» TASKS
1. In the poetry blog post below, which person is the author eternally grateful to for feedback?
2. Write a continuation of the poetry blog post below, starting right after its final line.

» PAGE EXCERPT
------------

Saturday, August 28, 2004

third time's a charm

ok i know, i'm the loser who has nothing better to do than sit at my computer and post things on here all the time. what can i say, your comments and ideas are fabulous and motivating and i get excited. (but more of you should be getting involved here! hinthint...!) but at any rate, if for no one but matt to whom i am eternally grateful for the feedback, here's the latest revision which i think i'll sit with for awhile. we all know a poem is never finished, but i think this one is finished for now. -ktb

at 10pm i’m still in canada

i should be converting
kilometers to miles, but
the trucks keep riding close
behind me, flashing their brights,
and all i can think of
is you, yesterday, converting
the physics of lightning into
poetry over long island iced
tea, billy collins, citronella.

candle’s smoky glow rose from mountainside
bar patio, matched orange heat
lightning, you appropriately read
moon (it was full) came alive
with every image, alliteration,
consonance. i tried to stir
ice in my glass, catch
your reflection in crystal cubes, not
let on that i noticed
the way you only looked at me
when you spoke, told stories,
suggested i read next.

i wanted to stay, let the storm
roll in, the rest of the bar disappear, leave just
me and all i can’t leave
behind (you) to melt under summer
rain, pine breezes, full moon and poetry
lightning where neither kilometers
nor miles could separate, we
could be poetry.

Wednesday, August 25, 2004

when in doubt... revise

at 10pm i’m still in canada

i should be converting
kilometers to miles, but
the trucks keep riding close
behind me, flashing their brights,
and all i can think of
is you, yesterday, converting
the physics of lightning into
poetry over long islands,
billy collins, citronella.

------------

» INFORMATION PROVIDED
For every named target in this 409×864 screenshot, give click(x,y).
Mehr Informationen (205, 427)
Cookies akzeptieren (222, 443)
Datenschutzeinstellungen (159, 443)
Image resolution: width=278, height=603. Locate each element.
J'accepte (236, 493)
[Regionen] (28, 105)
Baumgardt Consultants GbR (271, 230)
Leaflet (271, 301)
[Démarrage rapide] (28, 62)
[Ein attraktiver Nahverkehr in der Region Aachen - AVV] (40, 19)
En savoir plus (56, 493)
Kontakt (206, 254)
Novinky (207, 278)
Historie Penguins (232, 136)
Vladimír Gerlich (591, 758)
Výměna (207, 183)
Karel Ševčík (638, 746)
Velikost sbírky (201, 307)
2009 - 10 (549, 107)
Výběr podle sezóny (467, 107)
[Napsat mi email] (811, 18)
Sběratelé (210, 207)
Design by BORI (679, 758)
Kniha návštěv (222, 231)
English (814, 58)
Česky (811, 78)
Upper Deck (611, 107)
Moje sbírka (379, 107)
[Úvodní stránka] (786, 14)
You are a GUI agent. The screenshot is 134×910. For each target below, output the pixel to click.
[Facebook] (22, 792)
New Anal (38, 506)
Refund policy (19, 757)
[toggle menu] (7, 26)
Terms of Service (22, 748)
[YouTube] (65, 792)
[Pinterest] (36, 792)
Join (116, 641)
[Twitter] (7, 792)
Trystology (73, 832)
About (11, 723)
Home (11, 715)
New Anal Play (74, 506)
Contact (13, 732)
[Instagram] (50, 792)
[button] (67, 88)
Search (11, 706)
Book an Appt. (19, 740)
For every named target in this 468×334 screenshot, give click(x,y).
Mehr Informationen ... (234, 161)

------------

» ANSWERS TO EACH TASK
1. matt

2.
candle’s smoky glow rose from mountainside
patio, matched orange heat
lightning, you appropriately read
moon (it was full) came alive
with every image, alliteration,
consonance. i tried to stir
ice in my glass, catch
your reflection in crystal cubes, not
let on that i noticed
the way you only looked at me
when you spoke, told stories,
suggested i read next.

and when i breathed that last line
of lost love, i knew i wanted to stay,
let the storm roll in, the rest
of the bar disappear, leave just
me and all i can’t leave
behind (you) to melt under summer rain.

but now, in the wrong country, i
look for that familiar michigan left
u-turn lane to lead me back east, past
the falls and through mountains
to stone patios, pine breezes, full
moon and poetry lightning where
neither kilometers nor miles could
separate, we
could be poetry.

Monday, August 23, 2004

Poetry News

I just read an interesting article you all might enjoy at www.pw.org about poetry and silence. Here is the link: http://www.pw.org/mag/teachersguide/indexloun.html

Also, keep your eyes out for Stephen Dunn's new book, "The Insistance of Beauty." He is a very interesting christian poet (who has been challenged and questioned by the conservative right). Not to mention he won a pulitzer, i believe in 1999.

Also, welcome Ted Kooser to the throne. He replaces Louis Gluck as the US poet laureate. He term begins in October.

Hope everyone's Monday is rocking like the Rolling Stones on Noah's Ark (the biggest cruise party since the ice age!)

Sunday, August 22, 2004

Mary Oliver: Dogfish

Some kind of relaxed and beautiful thing
kept flickering in with the tide
and looking around.
Black as a fisherman's boot,
with a white belly.

If you asked for a picture I would have to draw a smile
under the perfectly round eyes and above the chin,
which was rough
as a thousand sharpened nails.

And you know
what a smile means,
don't you?
*
I wanted
the past to go away, I want
to leave it, like another country; I wanted
my life to close, and open
like a hinge, like a wing, like the part of the song
where it falls
down over the rocks: an explosion, a discovery;
I wanted
to hurry into the work of my life; I wanted to know
whoever I was, I was

alive
for a little while.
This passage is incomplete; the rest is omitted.